In my recent interview on the PowerScripting Podcast, one of the excellent questions was “What are the 5 misconceptions or hurdles people have when they start learning PowerShell?” I thought the question merited a longer reply, and of course these are my opinions.
#5. PowerShell security isn’t important
I spend time discussing why and how PowerShell is secure by design and default. I explain about signing scripts and PowerShell’s execution policy. But I don’t think the importance really sinks in. And it probably won’t until some company practices poor PowerShell security and gets stung. In a production environment you should settle for nothing less than the AllSigned execution policy. The primary purpose here, and something I’ll have to stress even further in class, is to protect your profile. Your PowerShell profile is a simple text file that lives in your documents folder. There are any number of ways that malware, could attack it and add a line like:
get-qaduser | remove-qadobject -force
The next time you started PowerShell, your profile would load and this line would run. Hope your resume is up to date. Yeah, I know that this won’t run if you don’t have the right permissions but most administrators are likely to start PowerShell with elevated privileges. That’s a topic for another day. But pick your own worst nightmare.
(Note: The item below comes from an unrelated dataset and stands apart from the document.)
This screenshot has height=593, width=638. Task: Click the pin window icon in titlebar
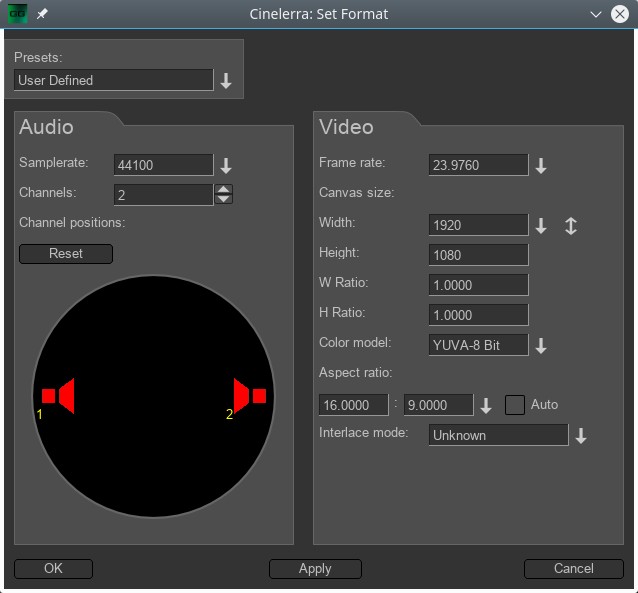42,14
The point is, if you policy is set to AllSigned, if your profile is modified without your knowledge, it won’t run when you start PowerShell because the signature is broken. We’ll revisit this topic in the future I’m sure.
#4. Not asking for help
PowerShell itself is a fantastic source of information on how to use it. The help system can teach you quite a bit if you know how to ask. All Microsoft cmdlets and most 3rd party have extensive help files with detailed information and examples. I always have fun with this and say that nothing replaces a well written book, but the truth is, if you don’t have a book handy and are trying to figure something out, look at the PowerShell help. I see a number of questions in forums these days that could have easily been solved by looking at cmdlet help.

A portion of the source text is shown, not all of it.